The article skates over one important aspect of local ownership. Part of the argument about small-business owners is that "these kind of local elites are often the bulwark of conservative politics." But that is a very cramped view of the role that the local business owners can play in their local communities.

The life of a community and its social organizations often depends upon the sustained engagement of people with the means and the motivation to provide meaningful support. When small businesses close and ownership is transferred out of the community, the organizations that hold the community together (libraries, sports leagues, gyms, parks) will suffer, and the community as a whole may move rapidly from vibrant to not. Yes, residents may be able to buy cheaper groceries, but the social costs might be quite high.

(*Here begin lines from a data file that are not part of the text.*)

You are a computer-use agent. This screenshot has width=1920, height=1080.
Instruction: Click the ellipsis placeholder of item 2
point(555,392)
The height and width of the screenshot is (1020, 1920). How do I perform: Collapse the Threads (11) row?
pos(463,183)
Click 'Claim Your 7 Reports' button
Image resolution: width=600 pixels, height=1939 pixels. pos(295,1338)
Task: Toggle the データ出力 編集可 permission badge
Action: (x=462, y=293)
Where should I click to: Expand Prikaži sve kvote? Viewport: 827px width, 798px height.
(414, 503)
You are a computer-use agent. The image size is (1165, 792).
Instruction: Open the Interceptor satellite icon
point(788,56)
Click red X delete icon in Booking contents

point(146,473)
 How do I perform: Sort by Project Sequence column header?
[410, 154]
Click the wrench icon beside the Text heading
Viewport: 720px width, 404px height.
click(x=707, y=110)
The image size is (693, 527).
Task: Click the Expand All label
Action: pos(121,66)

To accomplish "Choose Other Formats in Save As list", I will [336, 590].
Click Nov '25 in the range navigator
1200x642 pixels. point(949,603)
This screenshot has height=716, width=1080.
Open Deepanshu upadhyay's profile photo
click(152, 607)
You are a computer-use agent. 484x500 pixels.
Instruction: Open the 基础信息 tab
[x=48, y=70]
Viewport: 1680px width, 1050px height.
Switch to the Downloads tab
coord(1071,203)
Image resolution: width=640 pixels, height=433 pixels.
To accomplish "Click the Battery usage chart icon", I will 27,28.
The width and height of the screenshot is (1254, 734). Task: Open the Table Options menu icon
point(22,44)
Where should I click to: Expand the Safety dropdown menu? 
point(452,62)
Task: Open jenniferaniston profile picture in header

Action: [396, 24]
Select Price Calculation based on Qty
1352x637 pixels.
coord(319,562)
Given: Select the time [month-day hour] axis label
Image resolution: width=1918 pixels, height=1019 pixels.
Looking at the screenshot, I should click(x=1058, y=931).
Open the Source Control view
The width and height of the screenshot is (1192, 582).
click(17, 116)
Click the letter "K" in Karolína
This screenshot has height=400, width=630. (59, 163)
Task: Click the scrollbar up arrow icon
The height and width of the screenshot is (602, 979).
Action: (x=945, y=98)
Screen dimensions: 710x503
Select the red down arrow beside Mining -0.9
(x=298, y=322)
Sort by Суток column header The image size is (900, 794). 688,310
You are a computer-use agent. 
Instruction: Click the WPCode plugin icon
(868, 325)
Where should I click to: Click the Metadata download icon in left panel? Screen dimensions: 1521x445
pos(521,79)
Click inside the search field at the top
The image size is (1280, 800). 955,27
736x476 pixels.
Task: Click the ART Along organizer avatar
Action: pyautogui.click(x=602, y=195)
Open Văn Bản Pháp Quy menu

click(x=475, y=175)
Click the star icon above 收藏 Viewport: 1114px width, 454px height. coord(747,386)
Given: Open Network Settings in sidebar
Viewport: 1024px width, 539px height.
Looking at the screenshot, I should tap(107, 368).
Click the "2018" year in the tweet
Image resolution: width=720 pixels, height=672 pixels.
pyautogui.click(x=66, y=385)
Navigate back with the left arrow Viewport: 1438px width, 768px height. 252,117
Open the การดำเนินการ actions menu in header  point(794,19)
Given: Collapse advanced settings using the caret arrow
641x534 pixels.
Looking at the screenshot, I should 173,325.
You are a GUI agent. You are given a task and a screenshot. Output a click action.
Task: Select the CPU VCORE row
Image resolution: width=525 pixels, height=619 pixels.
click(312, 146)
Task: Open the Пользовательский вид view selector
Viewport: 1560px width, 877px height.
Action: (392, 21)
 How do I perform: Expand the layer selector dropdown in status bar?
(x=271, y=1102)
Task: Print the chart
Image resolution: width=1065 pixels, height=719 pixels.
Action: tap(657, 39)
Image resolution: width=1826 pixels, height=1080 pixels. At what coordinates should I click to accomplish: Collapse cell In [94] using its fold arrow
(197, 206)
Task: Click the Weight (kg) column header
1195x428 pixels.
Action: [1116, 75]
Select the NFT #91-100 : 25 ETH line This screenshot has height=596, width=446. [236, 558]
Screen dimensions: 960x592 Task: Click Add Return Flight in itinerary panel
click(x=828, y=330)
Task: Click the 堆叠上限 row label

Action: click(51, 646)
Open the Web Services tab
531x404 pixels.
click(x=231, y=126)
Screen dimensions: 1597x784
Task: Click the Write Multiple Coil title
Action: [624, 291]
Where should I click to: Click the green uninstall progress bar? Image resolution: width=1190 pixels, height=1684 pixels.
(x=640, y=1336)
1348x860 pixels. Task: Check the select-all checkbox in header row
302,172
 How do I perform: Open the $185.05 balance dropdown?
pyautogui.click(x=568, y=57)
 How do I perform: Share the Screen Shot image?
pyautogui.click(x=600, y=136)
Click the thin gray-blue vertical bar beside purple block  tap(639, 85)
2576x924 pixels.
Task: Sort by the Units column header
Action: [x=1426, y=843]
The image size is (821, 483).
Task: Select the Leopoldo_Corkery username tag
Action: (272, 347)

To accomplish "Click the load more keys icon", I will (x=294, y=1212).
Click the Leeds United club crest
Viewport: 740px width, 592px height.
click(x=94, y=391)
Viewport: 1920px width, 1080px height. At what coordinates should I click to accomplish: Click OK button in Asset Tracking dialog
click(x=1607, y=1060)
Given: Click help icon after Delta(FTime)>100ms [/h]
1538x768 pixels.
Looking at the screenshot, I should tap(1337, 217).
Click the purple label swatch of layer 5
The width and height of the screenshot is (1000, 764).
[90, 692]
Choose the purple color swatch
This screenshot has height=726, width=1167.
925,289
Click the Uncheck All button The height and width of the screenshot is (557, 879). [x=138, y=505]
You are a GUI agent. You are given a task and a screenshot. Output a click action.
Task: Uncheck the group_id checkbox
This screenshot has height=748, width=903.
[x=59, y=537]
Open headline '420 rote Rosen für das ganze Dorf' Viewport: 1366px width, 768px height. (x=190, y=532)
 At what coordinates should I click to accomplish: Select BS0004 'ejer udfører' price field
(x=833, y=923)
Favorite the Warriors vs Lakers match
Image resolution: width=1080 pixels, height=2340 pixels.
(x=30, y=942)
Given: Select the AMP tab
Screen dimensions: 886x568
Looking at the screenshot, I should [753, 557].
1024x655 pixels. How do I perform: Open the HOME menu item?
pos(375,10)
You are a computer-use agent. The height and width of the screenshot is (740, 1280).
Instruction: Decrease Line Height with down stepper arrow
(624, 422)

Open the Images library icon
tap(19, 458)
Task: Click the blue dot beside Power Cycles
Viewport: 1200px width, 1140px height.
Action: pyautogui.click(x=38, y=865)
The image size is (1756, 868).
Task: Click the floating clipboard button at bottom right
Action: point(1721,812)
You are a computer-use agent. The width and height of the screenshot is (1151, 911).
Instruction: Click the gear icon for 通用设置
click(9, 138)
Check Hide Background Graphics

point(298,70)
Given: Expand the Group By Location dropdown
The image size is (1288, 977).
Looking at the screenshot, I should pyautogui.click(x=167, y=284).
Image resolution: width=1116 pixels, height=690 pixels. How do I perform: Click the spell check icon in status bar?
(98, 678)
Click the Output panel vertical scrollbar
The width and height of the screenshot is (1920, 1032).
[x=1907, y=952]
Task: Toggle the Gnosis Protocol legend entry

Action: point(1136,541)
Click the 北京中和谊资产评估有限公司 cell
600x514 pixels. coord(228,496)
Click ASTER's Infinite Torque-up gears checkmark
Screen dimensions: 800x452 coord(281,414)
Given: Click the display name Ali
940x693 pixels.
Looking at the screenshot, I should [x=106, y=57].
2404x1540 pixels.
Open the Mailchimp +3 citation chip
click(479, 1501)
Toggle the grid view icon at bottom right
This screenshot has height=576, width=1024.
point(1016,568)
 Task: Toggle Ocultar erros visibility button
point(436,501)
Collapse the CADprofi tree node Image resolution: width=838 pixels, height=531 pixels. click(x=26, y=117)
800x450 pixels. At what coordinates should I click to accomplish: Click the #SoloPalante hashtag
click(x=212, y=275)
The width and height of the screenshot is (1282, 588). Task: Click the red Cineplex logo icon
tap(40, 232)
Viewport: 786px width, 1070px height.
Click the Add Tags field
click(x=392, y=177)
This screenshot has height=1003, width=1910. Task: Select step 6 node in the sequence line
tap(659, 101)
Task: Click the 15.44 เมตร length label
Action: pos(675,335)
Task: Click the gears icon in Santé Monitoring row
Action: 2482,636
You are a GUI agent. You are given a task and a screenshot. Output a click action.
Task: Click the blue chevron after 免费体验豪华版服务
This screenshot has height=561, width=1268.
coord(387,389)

When I grew up in Poughkeepsie, New York, in the 1970s, we shopped on Main St. at the local farm store, the local shoe store, the local furniture store, the local bookstore, the two local department stores. The owners of those stores were on the boards of many of the local non-profits. The city had a flourishing library, a large YMCA and a YWCA (both with pools that were available to local schools), a philharmonic orchestra, arts organizations, and other groups that were essential to the life of the community per se. By the end of the 1980s, almost all of that was gone. There were plenty of forces undermining the life of Poughkeepsie (and of so many similar cities across the country), but it is important to see that the local business owners are a core component of the local ecosystems.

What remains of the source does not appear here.